To confirm negative patients, three consecutive C. auris screenings should be negative. In the absence of published data, it is advisable to space out the three screening times (such as day 3-5-7), instead of doing them on day 1-2-3 or even all in a day. When de-isolated, weekly screening of the negative contact patients, until discharge, is recommended. Healthcare personnel have been identified as carriers in the nose and groin, so during an ongoing outbreak, screening of healthcare staff could be considered, as well as unannounced cultures from hands as an educational measure.

In an outbreak scenario, cleaning and disinfection should be increased to three times daily of at least all high-touch surfaces with a product effective against C. auris. Terminal cleaning and disinfection should be monitored with quality indicators that go beyond visual inspection, such as ATP or fluorescent markers, to ensure the quality of terminal cleaning and disinfection. If available, UV-C or HPV could be used after terminal cleaning and disinfection, as an additional assurance that the room has been adequately decontaminated and is safe for the next bed occupant.
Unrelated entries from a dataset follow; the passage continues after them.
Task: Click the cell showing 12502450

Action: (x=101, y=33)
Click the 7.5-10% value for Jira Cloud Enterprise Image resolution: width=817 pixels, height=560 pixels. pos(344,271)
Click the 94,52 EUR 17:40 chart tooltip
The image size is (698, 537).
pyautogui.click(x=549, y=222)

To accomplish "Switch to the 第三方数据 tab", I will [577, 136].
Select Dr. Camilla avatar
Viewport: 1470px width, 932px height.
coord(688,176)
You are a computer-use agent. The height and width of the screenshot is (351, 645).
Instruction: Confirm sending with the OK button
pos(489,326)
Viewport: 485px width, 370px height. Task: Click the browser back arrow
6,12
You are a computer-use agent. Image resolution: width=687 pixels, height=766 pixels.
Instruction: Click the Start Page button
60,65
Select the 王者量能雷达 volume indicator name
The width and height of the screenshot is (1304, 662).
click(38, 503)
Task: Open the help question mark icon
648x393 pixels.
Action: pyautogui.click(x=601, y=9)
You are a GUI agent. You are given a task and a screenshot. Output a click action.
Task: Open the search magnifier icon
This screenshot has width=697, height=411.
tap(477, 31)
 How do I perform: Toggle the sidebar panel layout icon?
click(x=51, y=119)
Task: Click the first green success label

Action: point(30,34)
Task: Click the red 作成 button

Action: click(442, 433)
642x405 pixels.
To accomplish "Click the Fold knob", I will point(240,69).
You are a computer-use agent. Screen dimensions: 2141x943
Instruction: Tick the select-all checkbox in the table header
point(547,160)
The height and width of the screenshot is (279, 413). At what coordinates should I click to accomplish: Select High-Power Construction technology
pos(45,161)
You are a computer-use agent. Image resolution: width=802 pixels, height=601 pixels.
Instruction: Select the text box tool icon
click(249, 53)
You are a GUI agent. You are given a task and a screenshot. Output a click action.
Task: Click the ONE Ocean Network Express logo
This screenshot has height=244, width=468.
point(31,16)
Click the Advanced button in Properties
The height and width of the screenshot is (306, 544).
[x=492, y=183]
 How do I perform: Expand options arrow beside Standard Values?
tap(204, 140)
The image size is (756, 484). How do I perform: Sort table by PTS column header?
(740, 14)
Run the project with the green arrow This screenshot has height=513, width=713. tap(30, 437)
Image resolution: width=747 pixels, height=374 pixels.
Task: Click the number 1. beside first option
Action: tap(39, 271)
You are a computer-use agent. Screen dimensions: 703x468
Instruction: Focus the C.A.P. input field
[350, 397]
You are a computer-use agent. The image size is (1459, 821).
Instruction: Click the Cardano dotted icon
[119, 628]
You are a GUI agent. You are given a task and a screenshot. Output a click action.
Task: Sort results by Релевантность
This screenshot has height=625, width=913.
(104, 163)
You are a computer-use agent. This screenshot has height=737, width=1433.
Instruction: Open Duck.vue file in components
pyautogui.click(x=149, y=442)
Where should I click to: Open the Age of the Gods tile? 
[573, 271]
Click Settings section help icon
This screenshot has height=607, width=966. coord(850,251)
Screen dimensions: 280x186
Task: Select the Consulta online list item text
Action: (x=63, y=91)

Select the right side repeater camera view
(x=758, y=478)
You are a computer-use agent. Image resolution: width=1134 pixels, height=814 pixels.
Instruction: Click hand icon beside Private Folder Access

No recommendations can be provided about to the effect of decolonizing patients; in theory, this may lead to a lower burden of yeast on the patient's skin and thus, a lower risk of transmission. This approach has been adopted in outbreaks; however, non-conflicted data are missing to draw that conclusion for C. auris. Currently, limited evidence on the use of topical agents for the control of skin colonization exists. In one UK major outbreak, 2 percent chlorhexidine washcloths or 4 percent chlorhexidine solution were used to control skin shedding as part of several interventions. However, despite daily CHX bathing, patients described in the UK continued to be colonized with C. auris. Chlorhexidine solutions may dry the skin in such a way that it may lead to prolonged colonization with C. auris. Some patients however remained persistently colonized, possibly due to recolonization from bedding, as Candida spp. have been demonstrated to survive on polyester textiles for up to eight days.
Mandatory national reporting of outbreaks in institutions should be considered, as well as mandatory reporting of infections with C. auris. In countries that do not have laws accounting for this, mandatory sharing of outbreak status data with regional healthcare providers is advisable.